È proprio da queste situazioni di discrasia tra l’atteso e il realizzato che spesso si generano conflitti tra appaltatore e stazione appaltante, trovandosi quest’ultima a dover difendere le stime economiche iniziali molte volte a ragione, altre volte senza tener conto delle fondate e legittime richieste avanzate dall'esecutore.
Come detto il CCT rappresenta uno strumento di sicuro interesse per prevenire ovvero eliminare gli insorgenti contenziosi, considerata la portata delle determinazioni e dei pareri espressi anche con valenza di lodo contrattuale: tale “potere” presuppone e richiede che il CCT sia equo ed altamente qualificato con componenti dotati di alta professionalità in un contesto operativo a carattere multidisciplinare.

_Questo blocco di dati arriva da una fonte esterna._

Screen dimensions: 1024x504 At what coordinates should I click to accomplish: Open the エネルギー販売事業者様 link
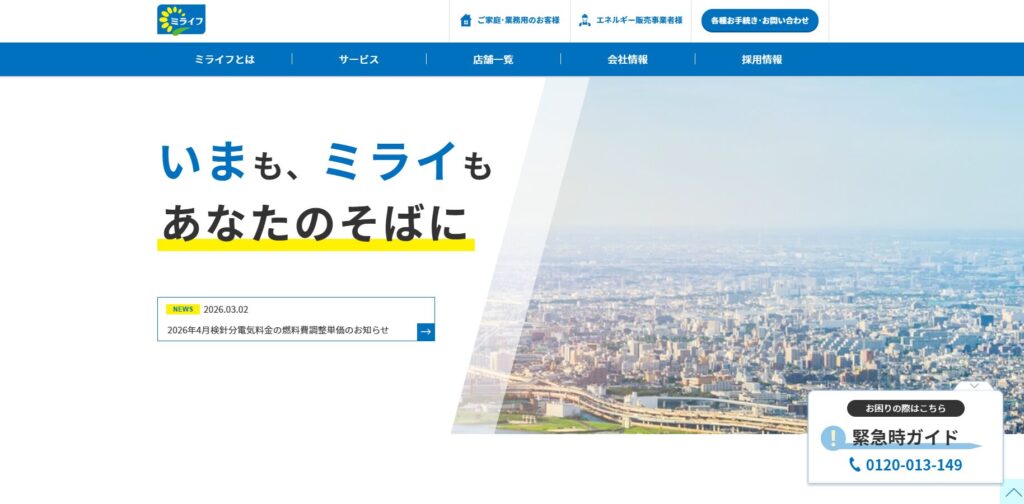[639, 20]
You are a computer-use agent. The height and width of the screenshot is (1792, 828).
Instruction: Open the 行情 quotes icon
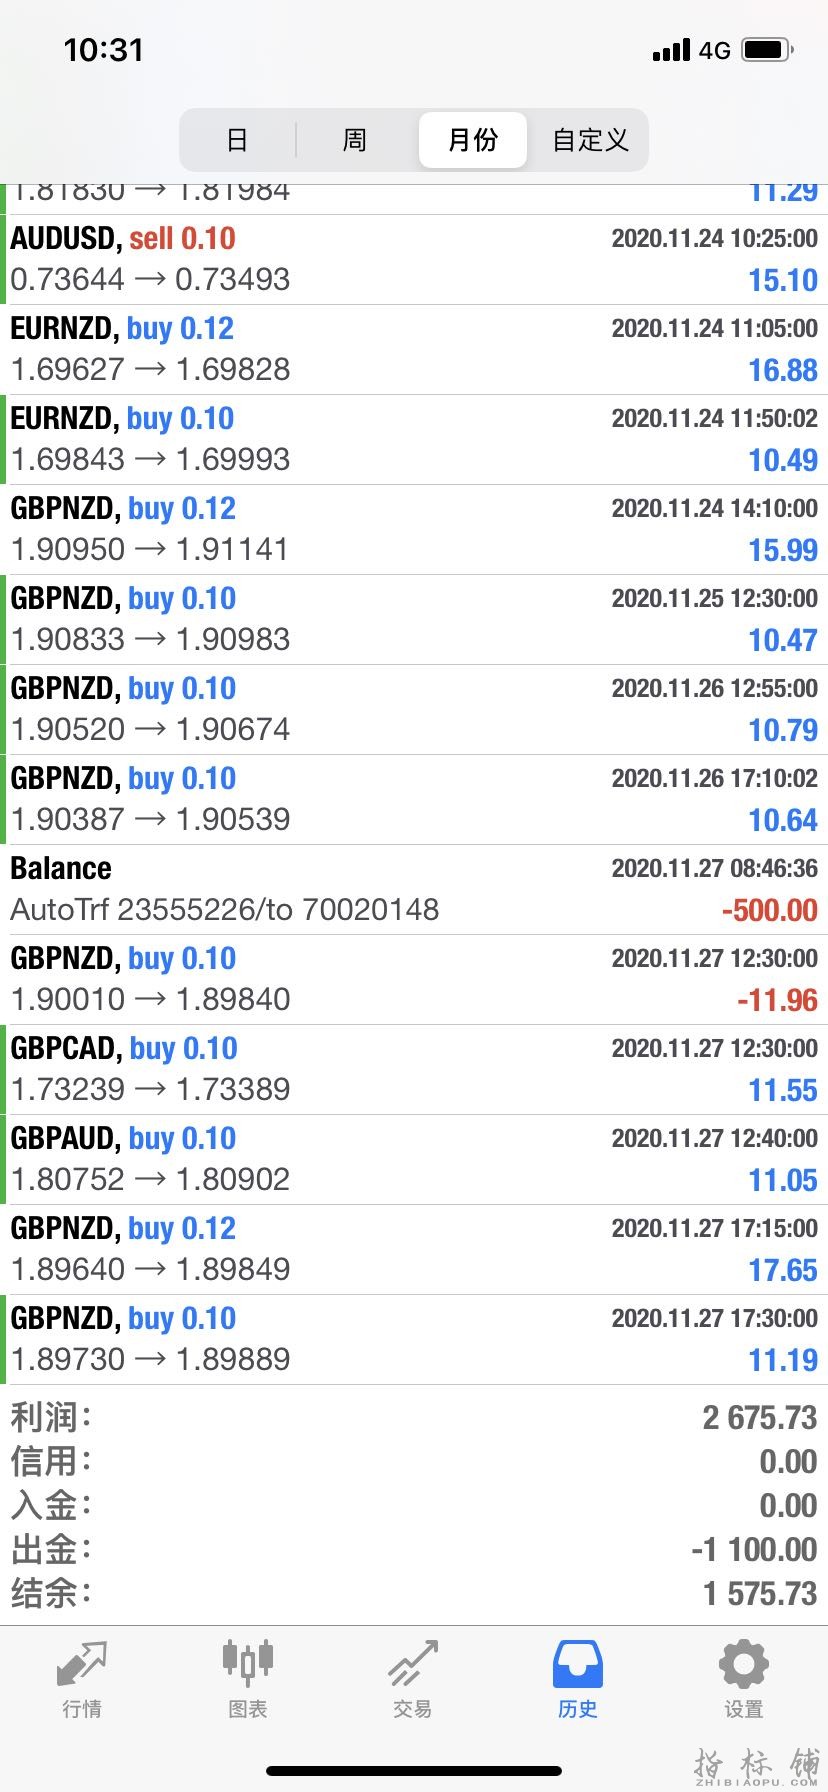click(x=81, y=1664)
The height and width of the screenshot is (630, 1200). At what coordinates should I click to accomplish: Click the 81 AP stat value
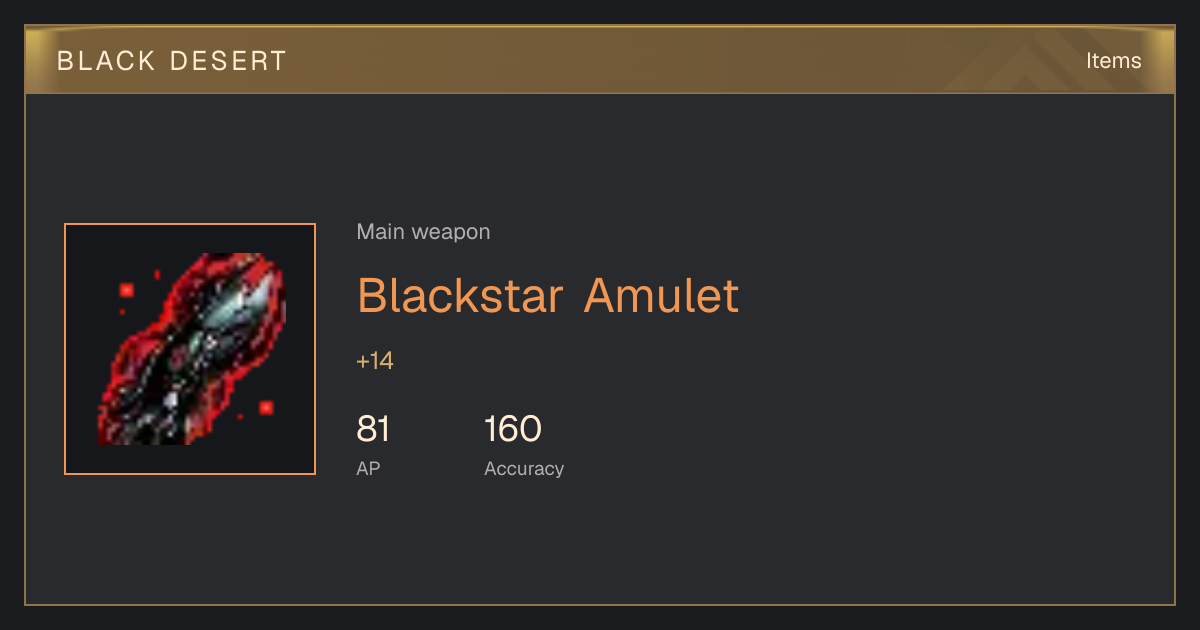coord(373,429)
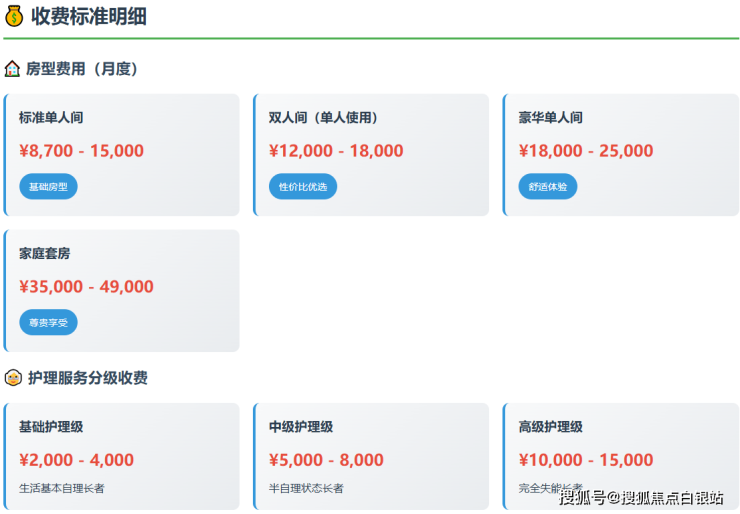Screen dimensions: 740x514
Task: Select the 双人间（单人使用） card title
Action: coord(323,118)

I requisiti dei componenti del CCT
Sui requisiti, il D.Lgs. n. 209/2024 (il correttivo al D.Lgs. n. 36/2023, Codice dei contratti) è intervenuto con una condivisibile sistematizzazione degli stessi all’art.2 dell’allegato V.2, per quanto il confermato limitato numero massimo di incarichi contemporanei (5) potrebbe incidere inevitabilmente sul reperimento delle migliori professionalità creando anche situazioni ambigue di distribuzione delle nomine.

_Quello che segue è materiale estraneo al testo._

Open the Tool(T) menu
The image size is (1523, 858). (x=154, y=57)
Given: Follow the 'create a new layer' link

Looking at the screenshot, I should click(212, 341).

La prima modifica di spicco riguarda invece gli appalti per cui vige l’obbligo di costituzione del CCT. L’art. 215, comma 1, secondo periodo, dispone: “Per i lavori diretti alla realizzazione delle opere pubbliche, incluse quelle realizzate tramite contratti di concessione o di partenariato pubblico-privato, di importo pari o superiore alle soglie di rilevanza europea la costituzione del collegio è obbligatoria”. Ne deriva l’esclusione dall’elenco gli appalti di servizi e forniture, originariamente previsti per un importo superiore a 1 milione di euro: si tratta di una scelta di per sé criticabile perché fondata su un presupposto erroneo e non dimostrato, cioè la loro maggiore asserita semplicità degli appalti di servizi e forniture rispetto agli appalti di lavori per la minore incidenza di contenzioso.

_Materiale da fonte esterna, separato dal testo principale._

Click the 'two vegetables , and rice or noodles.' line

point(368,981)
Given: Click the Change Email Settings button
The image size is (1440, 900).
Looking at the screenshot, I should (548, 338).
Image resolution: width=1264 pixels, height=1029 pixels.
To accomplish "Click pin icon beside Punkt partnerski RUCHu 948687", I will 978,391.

In realtà si tratta di una deduzione fallace, in quanto il minor contenzioso negli appalti di servizi e forniture è legato alla minor cura e qualità dei controlli in materia, trattandosi comunque di un settore in cui il controllo sistematico è stato nei fatti introdotto solo dal D.M. n. 49/2018.
Particolarmente apprezzabile è invece la novità dell’art. 216, comma 1: “Nei casi di iscrizione di riserve, di proposte di variante e in relazione ad ogni altra disputa tecnica o controversia che insorga durante l'esecuzione di un contratto di lavori di importo pari o superiore alle soglie di rilevanza europea, è obbligatoria l'acquisizione del parere o, su concorde richiesta delle parti, di una determinazione del collegio. Se le parti convengono altresì che le determinazioni del collegio assumono natura di lodo contrattuale ai sensi dell'articolo 808-ter del Codice di procedura civile, è preclusa l'esperibilità dell'accordo bonario per la decisione sulle riserve”.
In questo comma può racchiudersi la forte portata innovativa del correttivo sul CCT introducendo l’obbligo per il RUP di acquisire il parere del CCT non solo nel caso delle sospensioni ma anche per ogni disputa tecnica in un contesto di un più corretto equilibrio dei rapporti tra parte pubblica e privata.
Necessario un raccordo in materia di riserve
Era poi necessario un raccordo in materia di riserve tra istituti diversi originariamente non raccordati (CCT e Accordo Bonario): si tratta di una modifica auspicata e necessaria che ovvia a possibili aggravi procedimentali e maggiori oneri operativi (nel caso di in cui in particolare ci si avvalga dell’esperto nominato da ANAC).
È accaduto in alcuni casi della pratica professionale che, acquisito il parere del collegio consultivo tecnico non avente valore di lodo contrattuale, il RUP procedesse all'avvio dell'accordo bonario ai sensi dell'articolo 210 del Codice. In tale contesto ci si potrebbe trovare in presenza di tre diverse pronunce: una del CCT, una dell'esperto nominato per l'accordo bonario o direttamente dal RUP sulle domande dell'impresa e un'altra addirittura nelle relazioni riservate della direzione dei lavori del collaudatore.
Ecco allora che la previsione per cui ogni questione legata alle riserve debba essere di obbligatoria ed esclusiva prerogativa del CCT rappresenta certamente un fondamentale tassello per garantire e implementare la certezza ed efficienza del procedimento e ciò nel presupposto auspicato e qui ribadito della valutazione del contendere da un CCT connotato da alta professionalità.